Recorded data
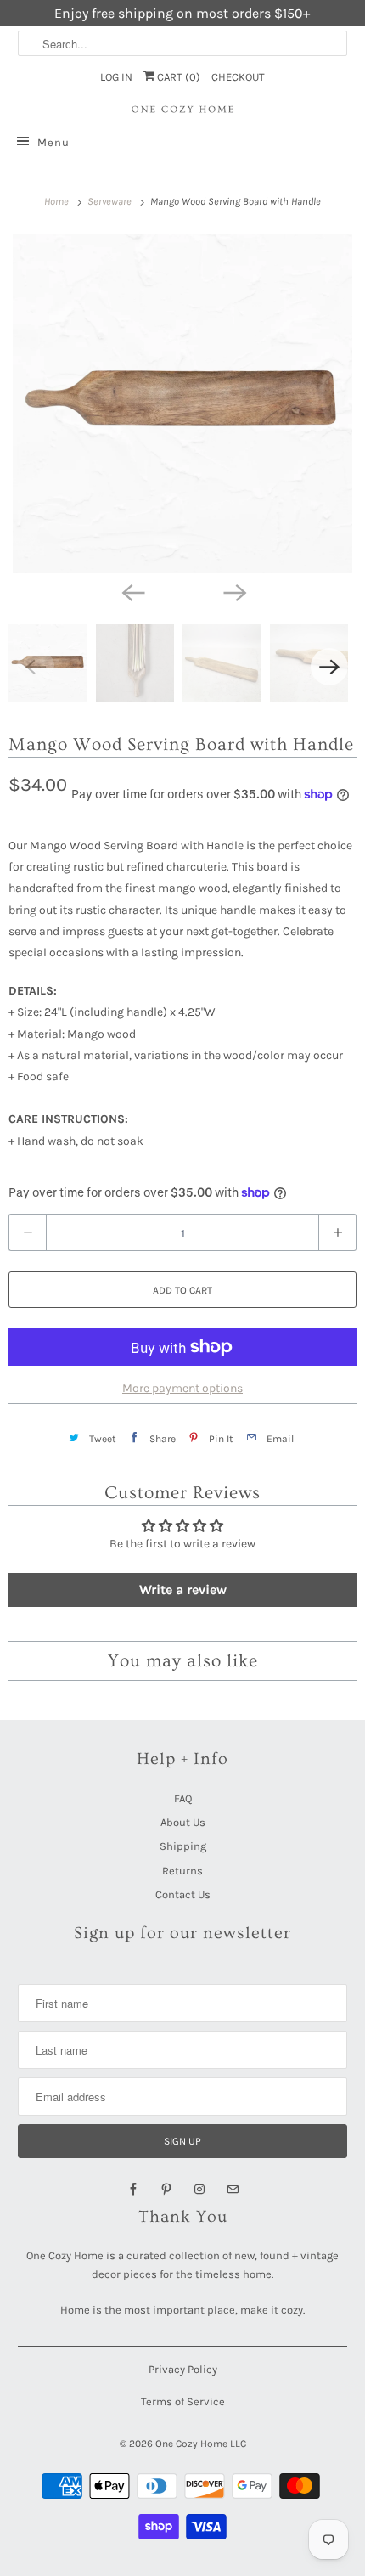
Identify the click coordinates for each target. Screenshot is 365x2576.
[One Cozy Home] (183, 109)
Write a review (183, 1589)
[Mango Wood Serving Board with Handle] (182, 403)
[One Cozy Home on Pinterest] (166, 2190)
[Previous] (131, 592)
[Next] (233, 592)
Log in (116, 76)
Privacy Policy (183, 2369)
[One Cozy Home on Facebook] (133, 2190)
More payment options (182, 1388)
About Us (182, 1822)
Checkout (238, 76)
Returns (182, 1870)
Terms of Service (183, 2401)
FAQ (183, 1798)
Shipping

**Problem:**
Report all lines of the data that include the word "Home".

**Task solution:**
[One Cozy Home] (183, 109)
[One Cozy Home on Pinterest] (166, 2190)
[One Cozy Home on Facebook] (133, 2190)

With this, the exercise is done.